We were taken through many other cases involving lamps, sockets, wirings, partitions or different parts of electrical equipments. It suffices to say that the cases turn on their own special facts. Some of the cases adopt a ‘business use’ test. The question to be asked is ‘what does the item function as?’ If it is more appropriate to describe the item as part of the premises rather than having a separate identity, it forms part of the premises and is not plant. Wimpey International Ltd v Warland, Associated Restaurant Ltd v Warland [1989] STC 273.

15. In Hong Kong, case law must be examined together with Rule 2 of the Inland Revenue Rules which provides that certain items shall be deemed to be machinery or plant.

16. Most of the other relied on refer to ownership of land or chattels and for reasons we shall come to, there is no need for us to deal with those authorities.

17. Finally, we remind ourselves that under section 68(4) of the IRO, the onus is on the Taxpayer to persuade us that the assessment is wrong.

WHAT HAS THE TAXPAYER PURCHASED?

18. It is accepted that the Taxpayer carried on a business. It is also accepted that the purchase price for the Property in the Building was capital expenditure. There remains the question whether any part of that purchase price was for the provision of machinery or plant. This includes two related questions, what was machinery or plant that the Taxpayer bought, if any, and how much did the Taxpayer pay for it?’ In order to answer these two related questions, we have to start with this question: ‘What has the Taxpayer purchased?’

19. The Taxpayer did not call any witness. Counsel submitted that they must be deemed to have purchased what appears in the title documents.

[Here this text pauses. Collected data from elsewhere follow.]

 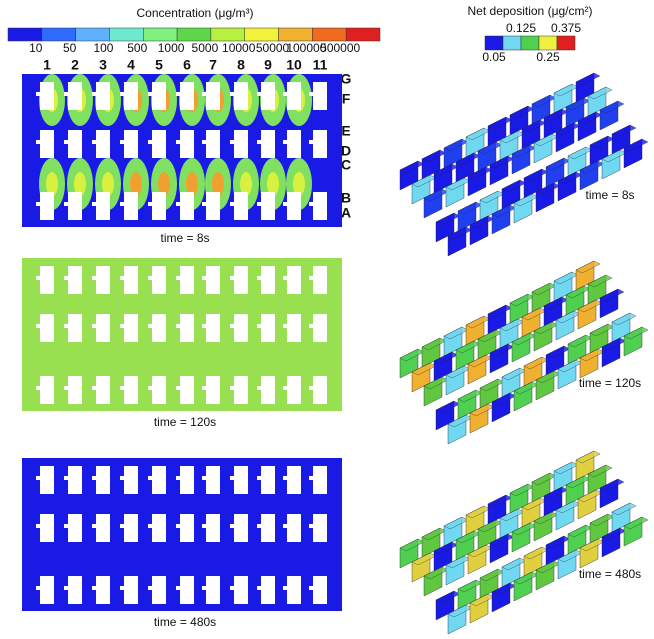 What do you see at coordinates (36, 48) in the screenshot?
I see `colorbar-label: 10` at bounding box center [36, 48].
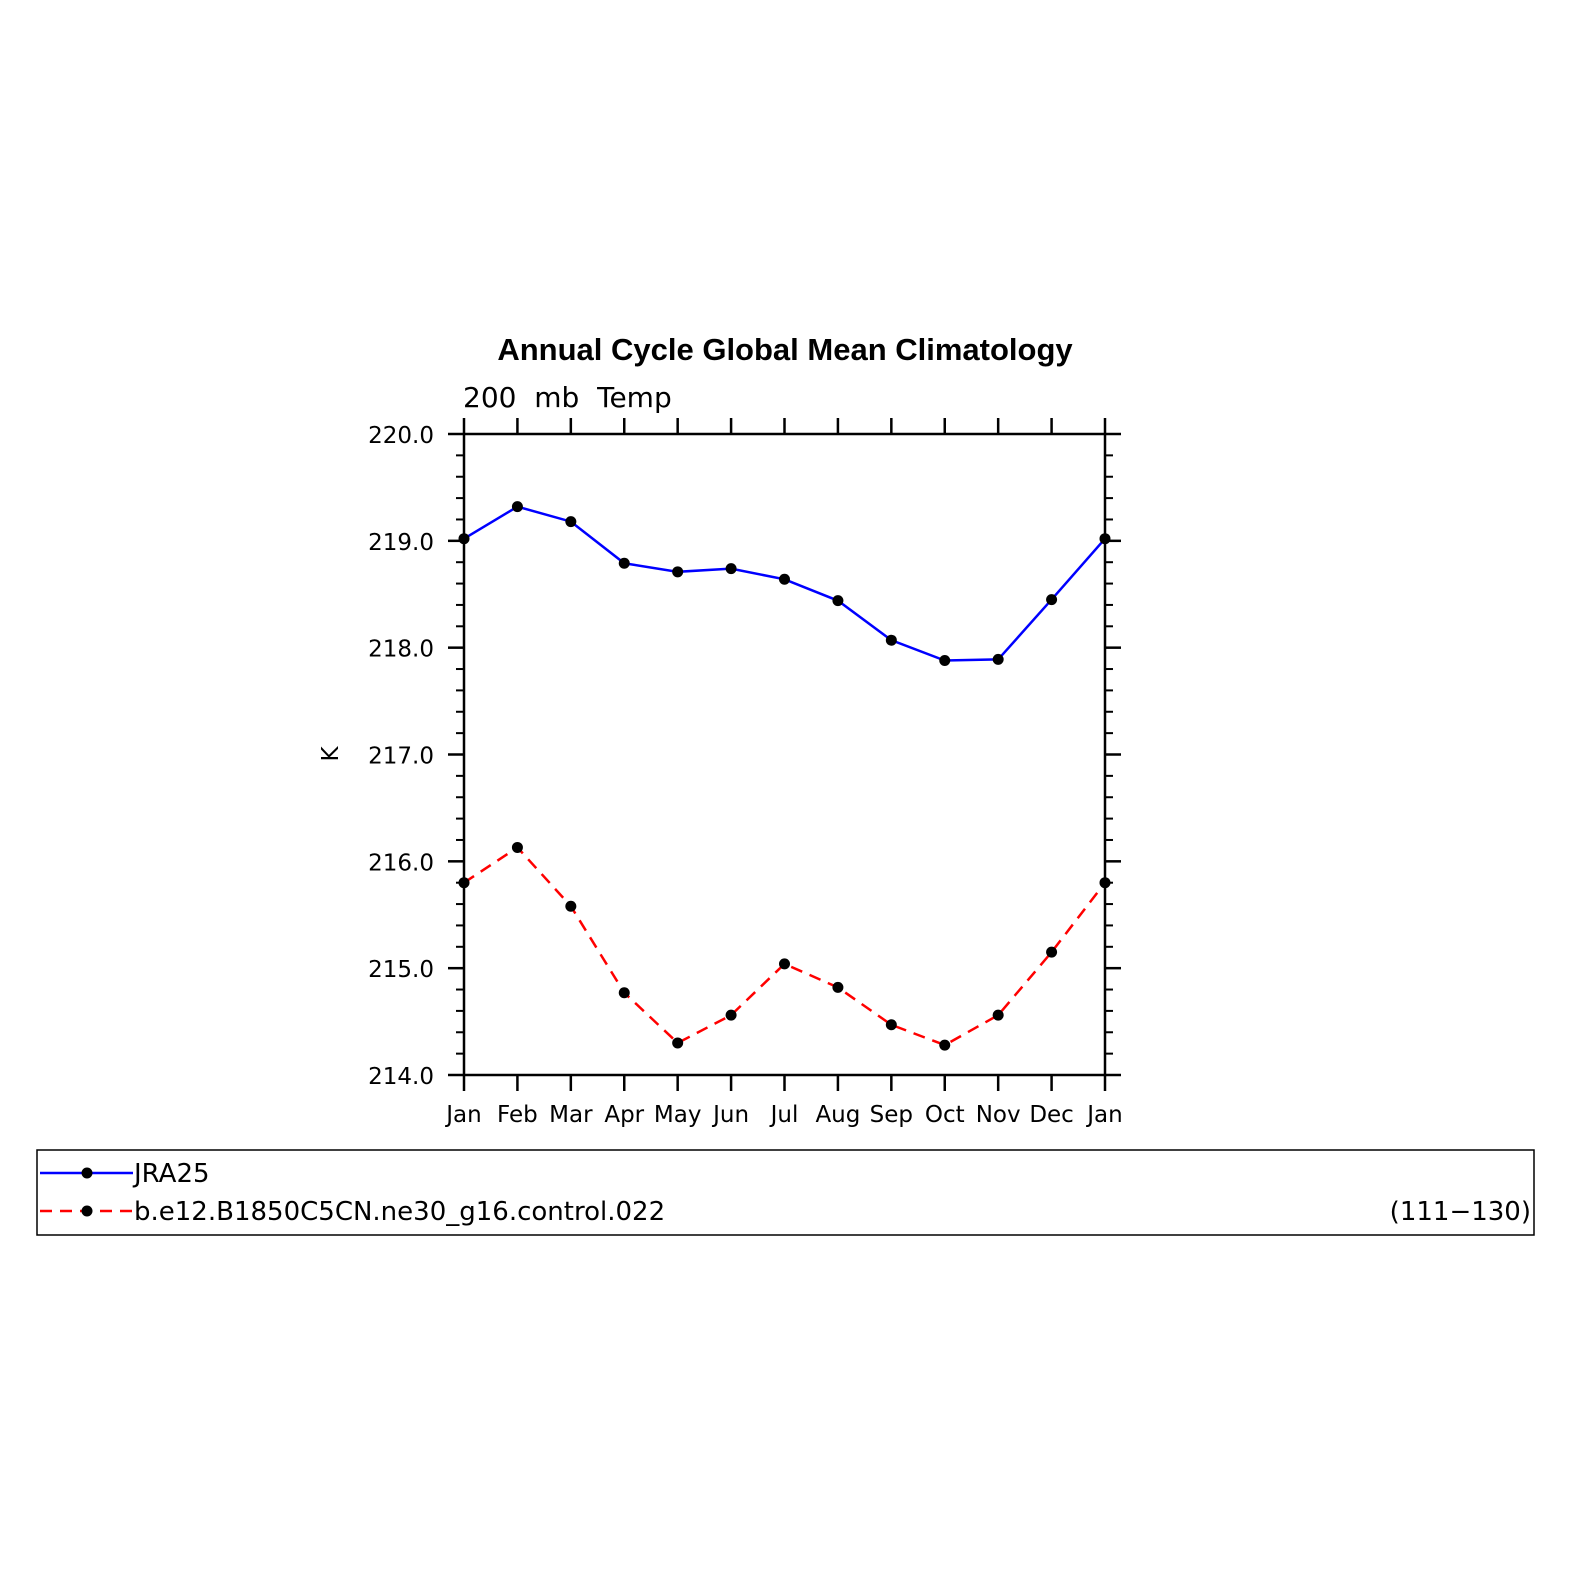 Image resolution: width=1575 pixels, height=1575 pixels. What do you see at coordinates (730, 1115) in the screenshot?
I see `x-tick-label: Jun` at bounding box center [730, 1115].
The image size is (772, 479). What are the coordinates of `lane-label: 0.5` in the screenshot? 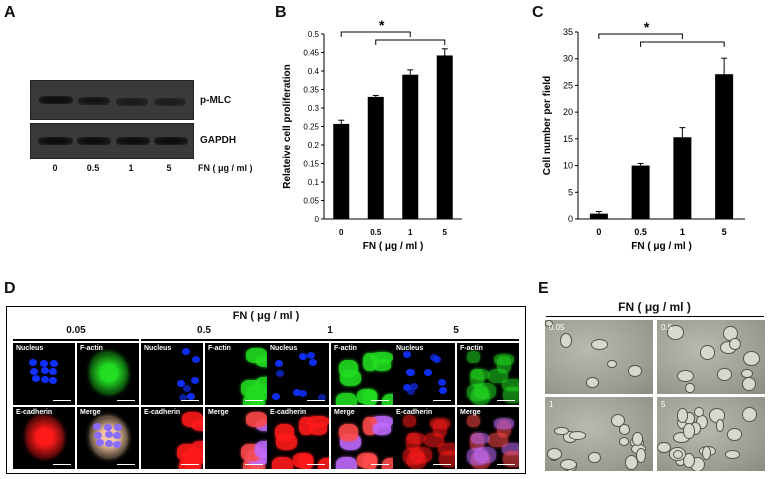 It's located at (93, 168).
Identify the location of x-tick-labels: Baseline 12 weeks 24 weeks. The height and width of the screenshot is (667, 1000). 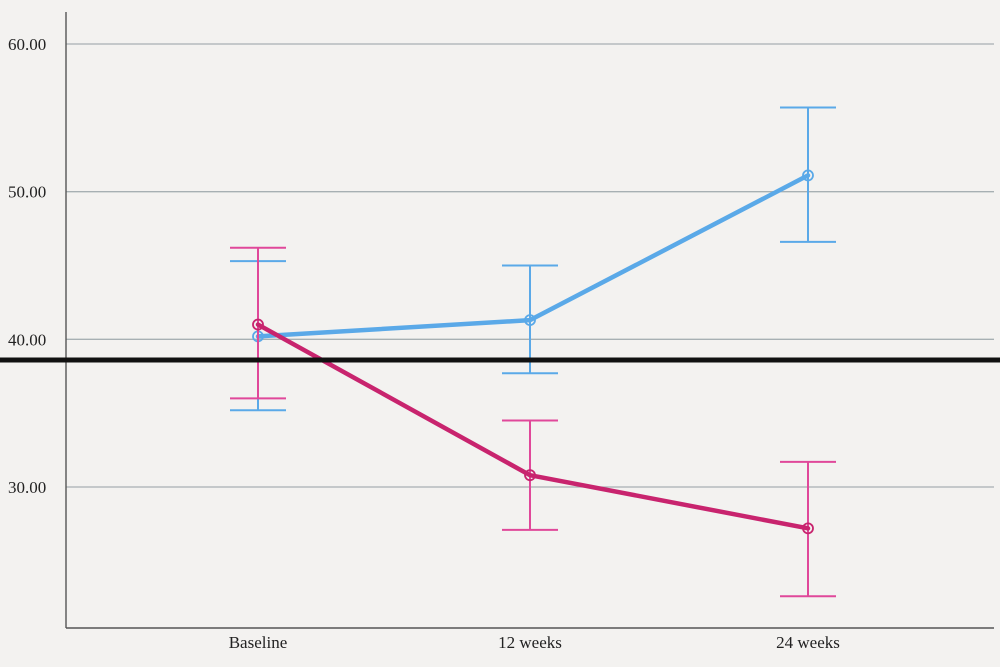
(534, 642).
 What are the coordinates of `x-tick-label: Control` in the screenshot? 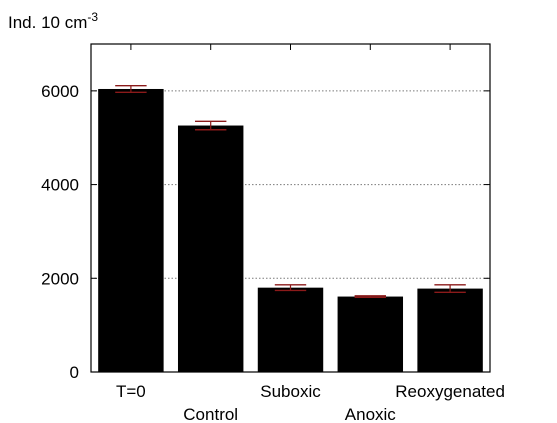 It's located at (210, 414).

20. Counsel referred us to the description of the Property in the Assignment. The description of the Property consists of three parts. Part (a), (b) and (c) which we set out as follows:

(a) Lot number, sections, description and address etc.:

ALL THOSE 753 equal undivided 3000th parts or shares of and in ALL THAT piece or parcel of ground situate lying and being in Kowloon and known and registered in the Land Office as LOT NO. Z And of and in the messuages erections and buildings thereon known at the date hereof as ‘Plaza I’ (‘the said Building’) TOGETHER with the sole and exclusive right and privilege to hold use occupy and enjoy ALL THOSE the whole of the THIRD FLOOR and the adjacent FLAT ROOF, the whole of the FIFTH FLOOR, the whole of the SIXTH FLOOR, the whole of the SEVENTH FLOOR and the whole of the EIGHTH FLOOR of the said Building as more particularly shown and delineated on the respective floor plans annexed to an Assignment registered in the Land Office by Memorial No. X (‘the said Assignment’) and thereon coloured Red respectively.